I just posted a thread about my son catching his 1st channel. Now I get to brag about my wife. I'll save the longer version, so the short version is this:

Last night was the 1st time we'd been night fishing together & the 1st time we've fished for flats. My wife landed decent flat. The pic is horrible, but she was VERY scared of this thing. All & all not a bad night I guess.


----------



## Lewis (Apr 5, 2004)

Nice Cats...looks like a good night.


----------



## crawdiddy (Apr 10, 2006)

that's a GREAT night!!! congrats!


----------



## trophycats (May 28, 2006)

Looks like you guys had a good night. Nice fish! Where those the only 2 caught ?


----------



## H2O Mellon (Apr 5, 2004)

We caught two, but those are the same ones in the pic. My wife would only hold it for a split second. I ahd to hold it the rest of the time. Shes a good sport heh, she let me get in on the pics. 

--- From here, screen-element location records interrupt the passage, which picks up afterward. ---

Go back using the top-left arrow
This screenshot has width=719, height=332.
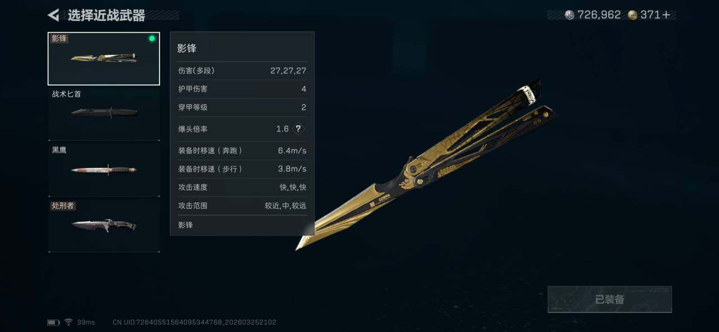tap(53, 15)
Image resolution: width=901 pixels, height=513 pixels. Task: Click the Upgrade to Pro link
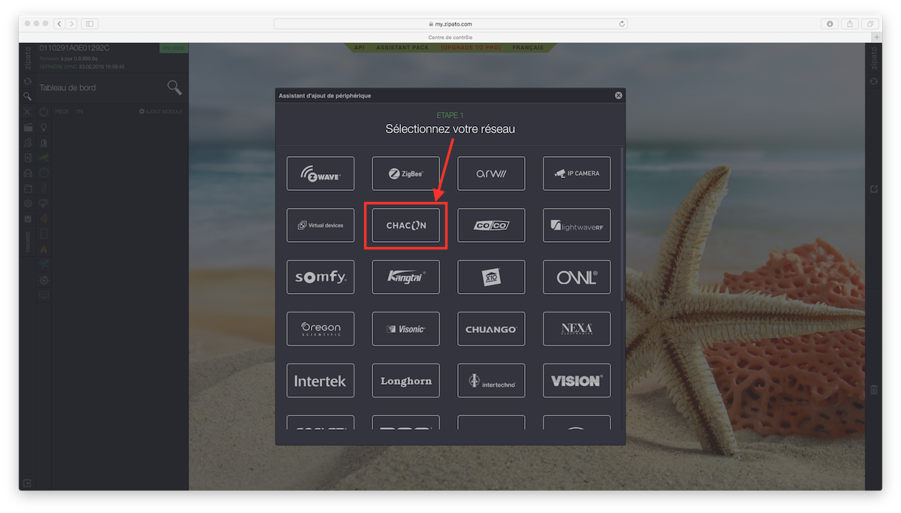(x=472, y=47)
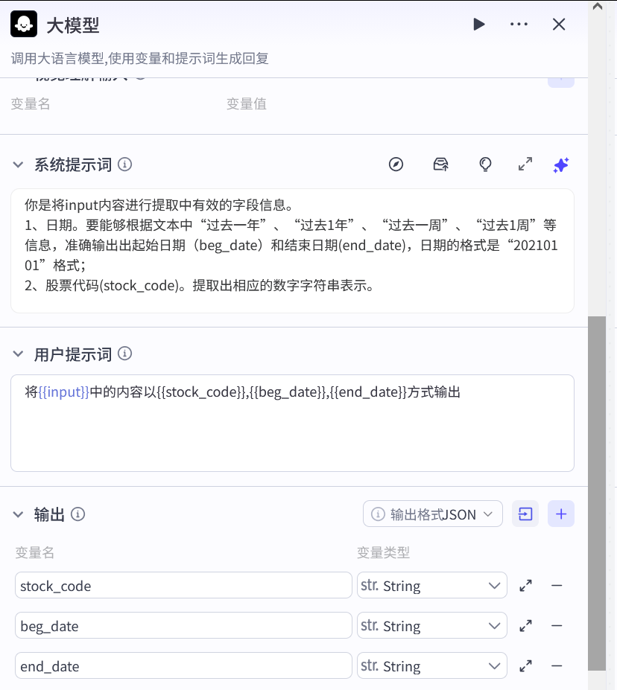617x690 pixels.
Task: Click the 大模型 robot head logo icon
Action: pos(23,23)
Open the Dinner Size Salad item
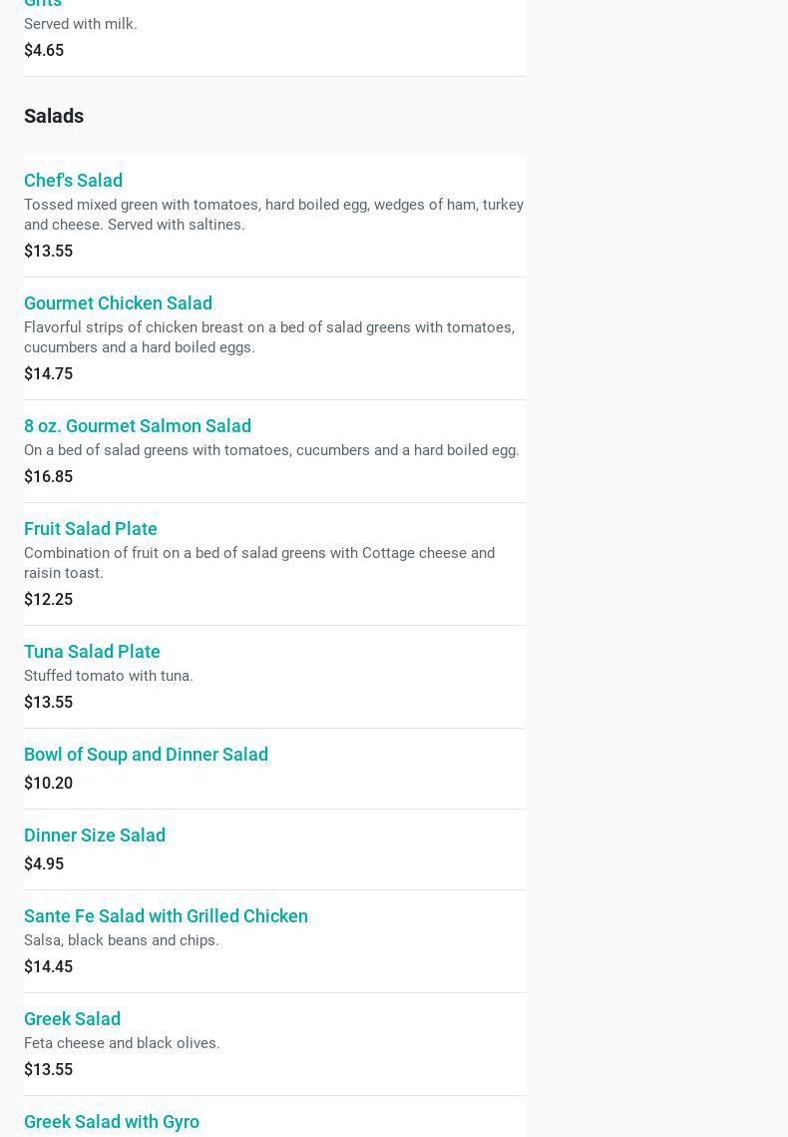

The other was est 20# or just under that, prob was smaller once I try to think about it. It's on a 35 mm camera, hope to have the pics back soon.


----------



## misfit (Apr 5, 2004)

congrats to the wife on a first and nice fish.
and too the son also,on his first.he sure didn't look like he was too thrilled about it    
has the smile left his face yet?


----------



## katfish (Apr 7, 2004)

Brain

Now every time she goes you had better produce at least a 20 lb flathead  

Congratulations. Looks like everyone enjoyed themselves.


----------



## H2O Mellon (Apr 5, 2004)

That was as happy as I've ever been landing someone else's fish!


----------



## awfootball (Aug 10, 2005)

where did u catch those?


----------



## H2O Mellon (Apr 5, 2004)

Great Miami River (pics are same fish) other pic was taken on a 35mm.


----------



## truck (Apr 12, 2004)

Congrats to the wife Brian.Nice fish,now I think it might be my turn for some LOL I wish


----------



## monsterseeker06 (Aug 21, 2006)

dang,thats a nice catch,where do you keep catching all these big ones?


----------



## rockbass (Apr 16, 2004)

way to go to the wife! :B


----------



## flintlock (May 30, 2006)

Congrats on getting your wife out there and catching those 2 flatheads, very nice!


----------



## WISH IT WAS YOU (Jul 25, 2006)

good job hope she is hooked now


----------



## KATKING (Jun 10, 2006)

Nice Fish .....Congrats to the wife


----------



## HRCats (Oct 3, 2005)

Bryan, Congrats to your wife!! My wife and i are going to float the Scioto from Circleville to Chilicothee today and spend the night halfway down. I'm hoping mine can hook into one like that!! Her biggest flattie is 5 lbs, one like that might make her want to go more.


----------